Survivorship phase: Paving a clear path forward

Following treatment, many patients will be on medication, sometimes for the rest of their lives, and their cancer will be cured or treated effectively as a chronic condition. As of January 2019, there were an estimated 16.9 million cancer survivors in the United States, a number that is projected to increase to 22.2 million by 2030.

A large number of these patients will also have a medical comorbidity, further complicating their care journey. A clear plan for how other chronic conditions will be managed, how surveillance for recurrent cancer will be determined, and steps to prevent and/or detect new cancers is necessary. It is important for the care team to have access to standardized, patient and provider-friendly tools that clarify who is responsible for what aspect of care, thus improving outcomes as well as the patient experience.

End of life: A care plan that aligns with patient goals

If treatment fails to halt or reverse the effects of the disease, a different set of decisions need to be made. Too often, arduous and costly treatment continues to the very end of life, despite minimal chance of a meaningful benefit. Ongoing discussions between patients, providers, and caregivers about the patient’s goals, preferences, and decisions for future care, known as advance care planning (ACP), can help assure that low-value care is avoided near the end of life. One study showed that approximately 70% of US adults express preferences for less aggressive treatments near the end of life and that 89% say that doctors should discuss end-of-life preferences with their patients. However, the rate of these discussions occurring between patients and their doctors is very low, and documentation of the outcome of these discussions even lower.

There are multiple system, provider, and patient factors at play for these low rates.
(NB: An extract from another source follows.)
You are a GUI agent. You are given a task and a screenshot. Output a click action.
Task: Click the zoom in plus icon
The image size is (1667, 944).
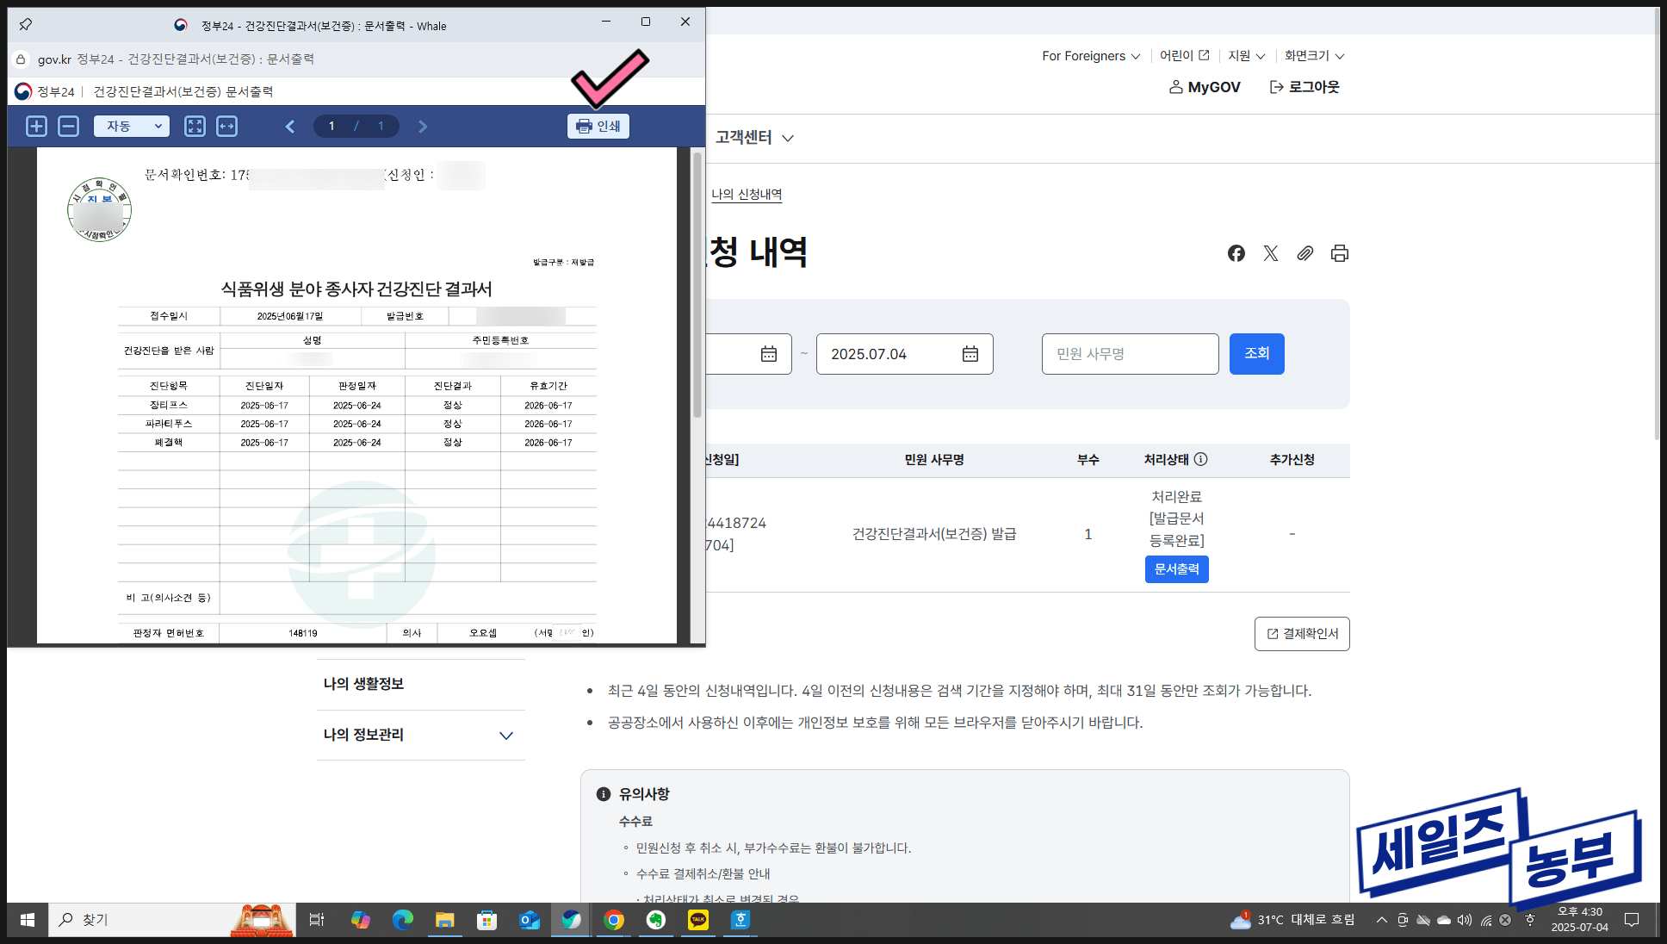coord(36,127)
Solutions that include a standardized approach to engaging the patient through a trusted care team member, such as a care navigator, who can communicate both with the patient and provider in a systematic way, can facilitate these discussions and ensure clear and consistent documentation of their outcomes.

Referrals to hospice care (inpatient or at-home) can significantly improve patient quality of life, and giving patients and their caregivers agency in these decisions is critical to delivering quality care. Designated care navigators can help the patient, caregiver and clinician team manage that difficult transition to end-of-life care with compassion and the patient’s best interests in mind. In the NY/NJ area (known for being one of the most expensive regions in the U.S. to receive healthcare), improving hospice utilization in cancer patients undergoing active treatment has led to up to $18,990 per patient in annual cost savings.

A better journey with better results

While ambitious, the Cancer Moonshot’s goals are achievable, using tools that already exist. Novel therapies and breakthrough research will always be helpful levers, but substantial progress toward effective and affordable cancer care can be made simply through the more equitable delivery of proven interventions, and the use of existing technology that brings those interventions to scale. To “fuel” the Moonshot initiative even further, we must also explore alternative payment models that effectively align the incentives of stakeholders across the cancer care continuum to deliver higher-value care at a lower cost.

It’s time to fundamentally improve the cancer journey, while ensuring that resources are used more wisely. The pandemic showed that the healthcare system can respond and evolve when confronted by an existential threat. With cancer care, there is a great deal that can be done now to significantly improve experience, outcomes and costs. We only need to better apply the expertise and tools we already have at hand.